Having proven its mettle as one of the countrys biggest investment management firm in the equities market, National Investment Trust is launching its first income fund. And the launch so far has come with quite a bang.
The oldest asset management company thanked investors yesterday for more than Rs2.5 billion worth of trust reposed in its Government Bond Fund. The list of investors boasted by NIT included financial institutions, state run firms and private corporations alike. This makes one wonder why are investors so bullish on a fund that plans to invest money in government securities.
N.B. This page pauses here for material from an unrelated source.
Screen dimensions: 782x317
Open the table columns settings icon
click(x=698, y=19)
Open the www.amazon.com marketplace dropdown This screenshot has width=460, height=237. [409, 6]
In the absence of fresh Term Finance Certificates, commercial papers and derivative products in capital markets, the onus of investment avenues for existing money market and income mutual funds are on government securities and bank deposits. Moreover, in the back drop of TFCs pricing issue that arose last year, the confidence of funds is shattered in that avenue.
But while higher appetite for minimum risk and high liquidity government papers could be an answer to the healthy subscription of NIT GBF, a more plausible answer could be attractive yields on government paper, considering that dearth of lending by banks has reduced the gap between Kibor and 12-month Treasury bills since the start of this year.
Despite many confidence building statements made since the Tokyo pledges, the government hasn received a dime as yet. Chances are by the time the commitments due for this fiscal year are fully materialized, if they materialize at all, the fiscal year will be almost gone - leaving the government scrambling for money to finance its revenue-expenditure gap, threatened by less-than targeted tax collection.
This means the government will have to borrow more from domestic sources. With NSS rates unlikely to rise any time soon, it will either be the State Banks or commercial banks shoulder.
Ordinarily, the government would have relied mostly on commercial banks given the suspending dagger of meeting the IMF specified target of net zero quarterly borrowing from the central bank. But now with the tilt of private fixed income mutual funds towards government securities and the launch of NIT GBF, private individuals and other relatively smaller businesses who couldn previously invest in government bonds may also help the government raise financing or fiscal support.
According to fund managers reports, 13 mutual funds had invested Rs14 billion in T-Bills as of September. Now with NIT with its new fund that has a policy to maintain at least 70 percent capital invested in government bonds amid investors trust on government owned fund, mutual funds investment in government bonds is likely to increase significantly.
This means that the borrower i.e. the government - in competition with not only corporate bonds but also with commercial banks - will have to keep yields on its securities attractive for that marginal risky investor. Hence, the coordination of fiscal and monetary policy is implicitly exerting pressure on latter, implying that base rate will not be cut aggressively to keep the government instruments attractive. So much for the rate cut hopes.